═════ EXTRACT TO READ ═════
South Africa: People protest injustice, poverty, food shortages amid pandemic

A c-19 People's Coalition protest outside the Gauteng legislature in Johannesburg on August 1. Photo: C19 People's Coalition

On August 1, South Africa had its most widespread, coordinated protest since the end of Apartheid. The country now has the fifth-highest number of total, new and active cases of COVID-19, and the demonstrations occurred with infections still rising at an exponential rate.

The government enforced a lockdown on March 26 that only allowed essential services to operate, as a way of containing the spread of the virus. This meant that the majority of workers remained at home and daily survival became difficult.

Adults who had no other source of income were guaranteed a R350 (about US$20) monthly relief grant, which is barely enough to push through a whole month. For some, the grant is yet to be disbursed. This, coupled with the increasing injustices that have been experienced during lockdown, resulted in the Working-Class Day of Action.

The August 1 activities were partly coordinated by the C-19 People's Coalition. It is a conglomeration of community structures, trade unions, social movements, including contemporary movements such as Extinction Rebellion, non-governmental organisations and faith-based organisations that was formed to ensure that the principles of social justice are upheld during the pandemic.

South Africa is the most unequal country in the world with a soaring rate of unemployment. It is estimated that 3 million people lost their jobs at the start of the lockdown and the unemployment rate is now about 50%.
═════ RECORD EXCERPTS ═════
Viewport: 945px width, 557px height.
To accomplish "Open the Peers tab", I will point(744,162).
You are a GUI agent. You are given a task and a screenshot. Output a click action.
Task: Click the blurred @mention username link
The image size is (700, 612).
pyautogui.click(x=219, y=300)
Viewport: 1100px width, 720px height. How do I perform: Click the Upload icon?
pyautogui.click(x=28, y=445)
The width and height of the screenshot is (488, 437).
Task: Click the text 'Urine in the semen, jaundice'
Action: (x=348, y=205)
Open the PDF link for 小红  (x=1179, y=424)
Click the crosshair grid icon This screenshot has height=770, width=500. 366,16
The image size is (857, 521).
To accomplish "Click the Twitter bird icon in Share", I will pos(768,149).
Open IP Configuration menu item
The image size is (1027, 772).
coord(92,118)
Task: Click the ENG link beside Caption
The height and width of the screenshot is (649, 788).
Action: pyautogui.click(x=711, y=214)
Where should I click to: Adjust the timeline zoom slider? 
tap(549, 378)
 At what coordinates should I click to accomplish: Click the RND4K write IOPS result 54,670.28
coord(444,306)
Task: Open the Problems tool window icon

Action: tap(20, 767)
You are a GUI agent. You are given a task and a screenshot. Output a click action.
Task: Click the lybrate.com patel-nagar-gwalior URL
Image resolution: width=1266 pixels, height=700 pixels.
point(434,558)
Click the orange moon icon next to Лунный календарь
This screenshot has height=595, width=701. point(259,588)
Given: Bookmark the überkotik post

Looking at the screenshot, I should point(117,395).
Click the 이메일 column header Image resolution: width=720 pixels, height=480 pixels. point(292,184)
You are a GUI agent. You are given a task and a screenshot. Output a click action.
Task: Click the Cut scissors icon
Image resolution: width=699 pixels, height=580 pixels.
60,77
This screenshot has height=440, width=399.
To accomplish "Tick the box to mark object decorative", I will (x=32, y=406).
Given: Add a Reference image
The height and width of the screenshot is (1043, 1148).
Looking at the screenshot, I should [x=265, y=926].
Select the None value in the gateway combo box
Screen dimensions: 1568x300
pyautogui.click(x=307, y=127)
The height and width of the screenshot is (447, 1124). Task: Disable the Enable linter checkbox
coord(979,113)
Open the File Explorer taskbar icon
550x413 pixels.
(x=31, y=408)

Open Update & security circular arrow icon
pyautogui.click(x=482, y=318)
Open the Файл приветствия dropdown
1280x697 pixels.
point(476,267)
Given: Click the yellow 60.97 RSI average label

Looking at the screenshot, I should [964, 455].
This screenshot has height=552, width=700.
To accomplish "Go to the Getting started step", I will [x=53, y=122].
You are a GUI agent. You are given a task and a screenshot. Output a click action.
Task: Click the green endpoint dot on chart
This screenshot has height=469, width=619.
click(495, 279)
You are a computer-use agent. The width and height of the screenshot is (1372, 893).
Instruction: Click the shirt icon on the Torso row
═════
WORK ORDER :: Reproduce word for word the stretch of the South Africa protest article from "South Africa: People" through "an exponential rate.". This data was drawn from a separate source.

REPLY ::
South Africa: People protest injustice, poverty, food shortages amid pandemic

A c-19 People's Coalition protest outside the Gauteng legislature in Johannesburg on August 1. Photo: C19 People's Coalition

On August 1, South Africa had its most widespread, coordinated protest since the end of Apartheid. The country now has the fifth-highest number of total, new and active cases of COVID-19, and the demonstrations occurred with infections still rising at an exponential rate.